> **INPUT RECORDS**:
——————————
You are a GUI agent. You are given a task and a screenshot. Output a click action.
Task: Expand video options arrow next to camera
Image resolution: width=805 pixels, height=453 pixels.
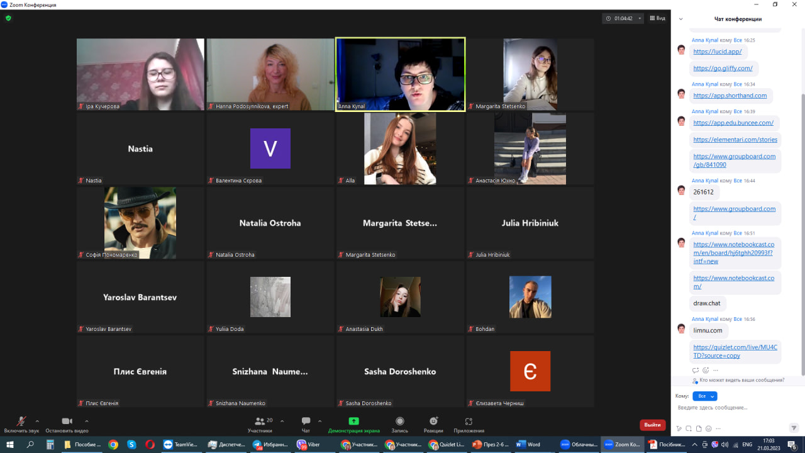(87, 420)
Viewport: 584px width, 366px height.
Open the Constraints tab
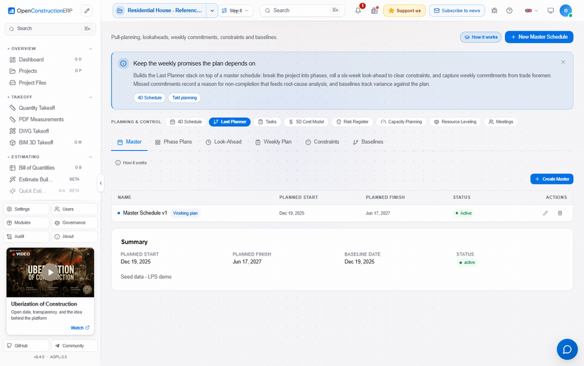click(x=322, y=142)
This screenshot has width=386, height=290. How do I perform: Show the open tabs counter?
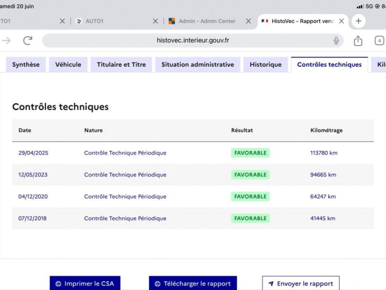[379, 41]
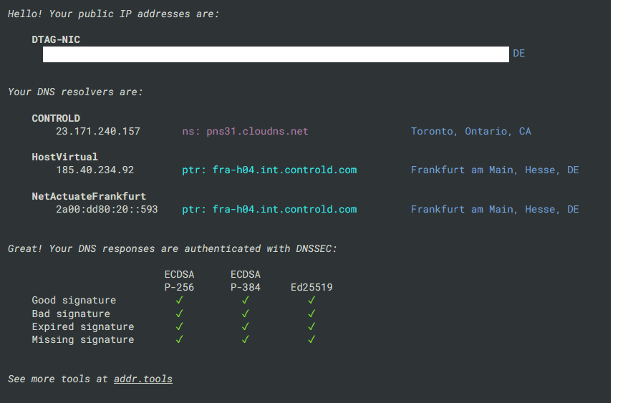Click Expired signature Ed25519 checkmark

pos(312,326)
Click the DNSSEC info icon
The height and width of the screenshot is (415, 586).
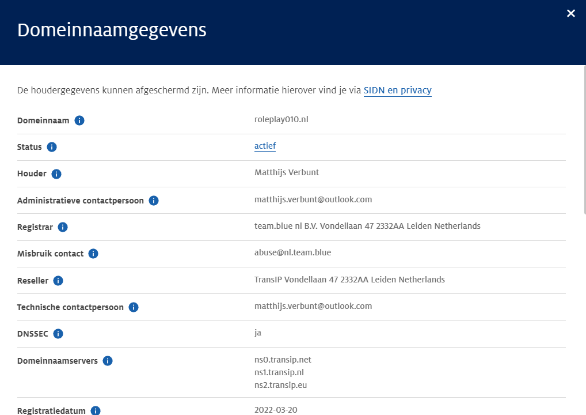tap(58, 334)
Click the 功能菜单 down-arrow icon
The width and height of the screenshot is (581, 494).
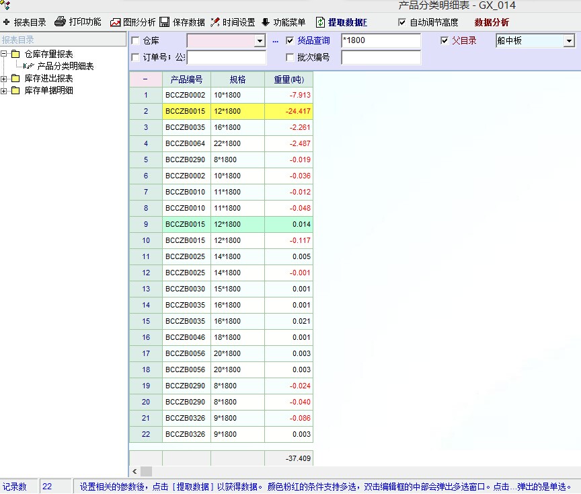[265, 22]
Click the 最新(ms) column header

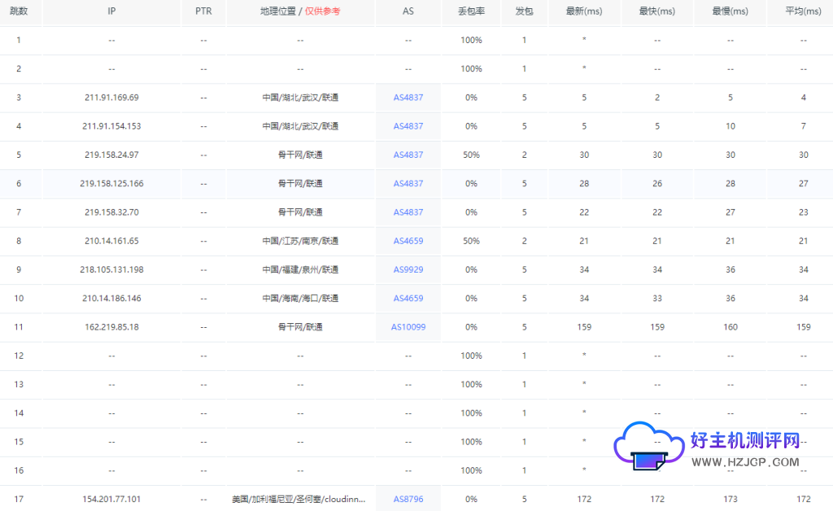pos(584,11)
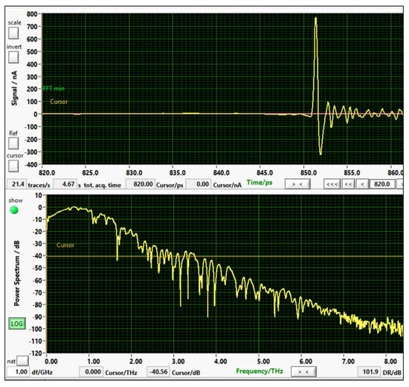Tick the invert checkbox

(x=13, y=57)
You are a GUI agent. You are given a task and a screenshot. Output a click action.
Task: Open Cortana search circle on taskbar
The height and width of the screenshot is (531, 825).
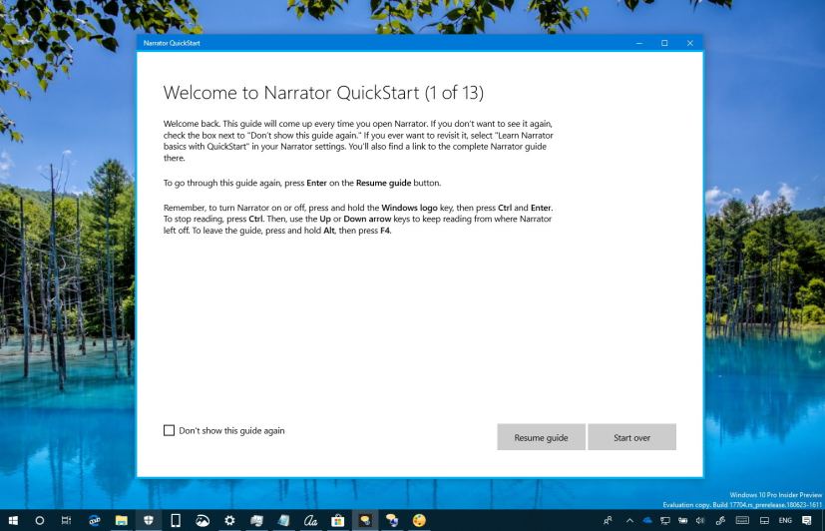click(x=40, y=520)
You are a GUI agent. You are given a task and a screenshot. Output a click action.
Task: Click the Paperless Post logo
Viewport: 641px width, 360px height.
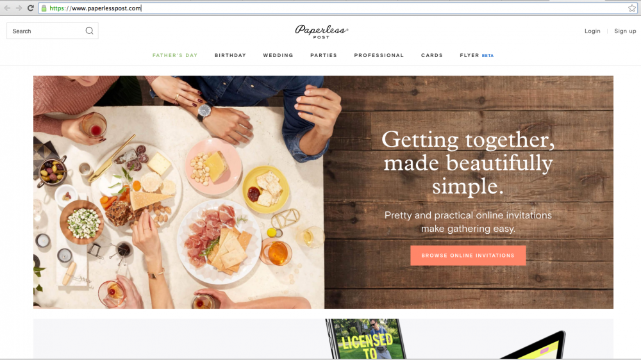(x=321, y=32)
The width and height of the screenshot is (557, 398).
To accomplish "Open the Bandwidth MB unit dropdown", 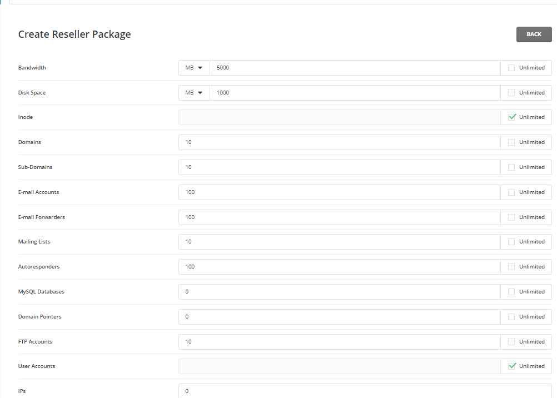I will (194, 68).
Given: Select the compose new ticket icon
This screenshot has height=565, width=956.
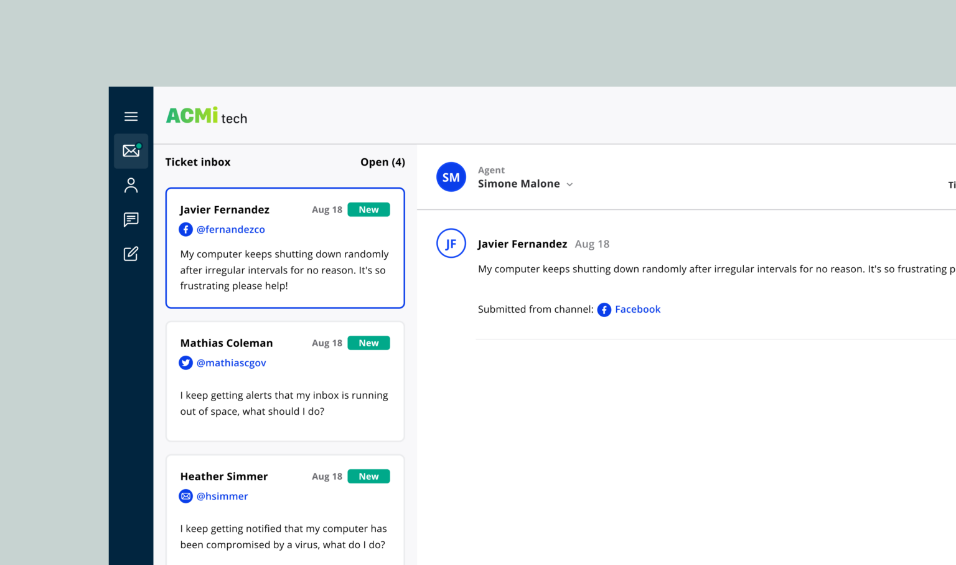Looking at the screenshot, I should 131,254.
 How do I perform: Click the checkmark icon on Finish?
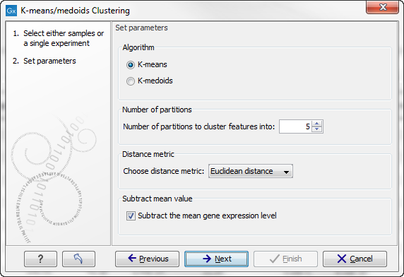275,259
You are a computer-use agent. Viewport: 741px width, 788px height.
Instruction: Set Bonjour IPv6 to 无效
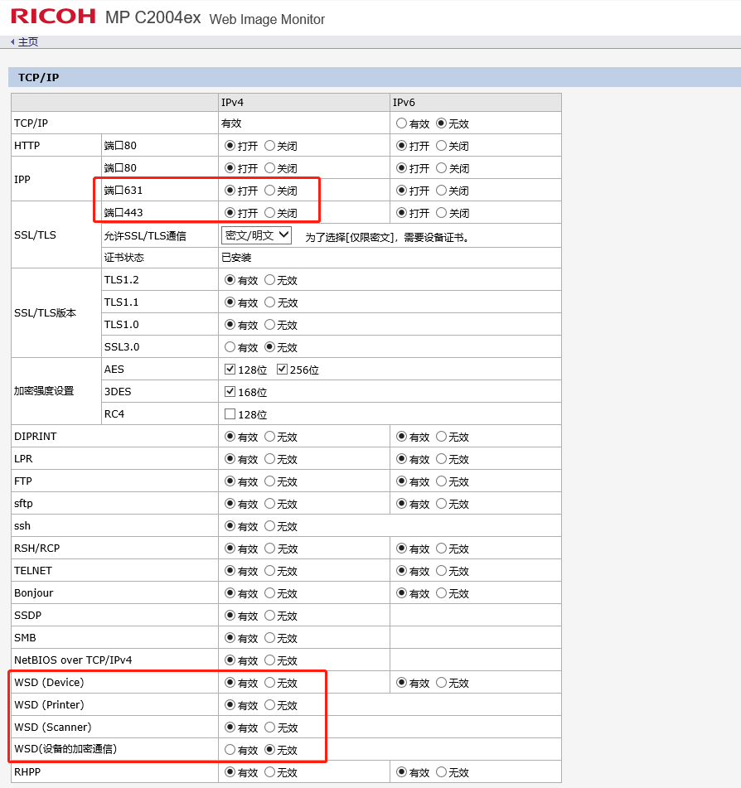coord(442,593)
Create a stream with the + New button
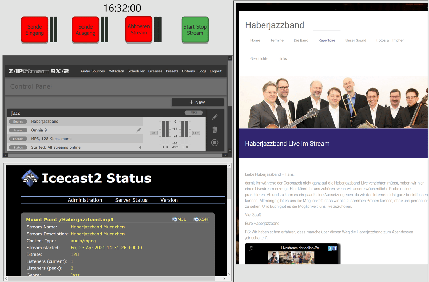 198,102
——————————
> **PROBLEM DESCRIPTION**: Exact copy, pictures excluded: from the line with "This screenshot has height=565, width=956." up to and including the line with "You are a computer-use" in the data above.

> **PROBLEM SOLUTION**:
This screenshot has height=565, width=956.
Looking at the screenshot, I should 131,254.
 How do I perform: Click the checkmark icon on Finish?
275,259
You are a computer-use agent. Viewport: 741px width, 788px height.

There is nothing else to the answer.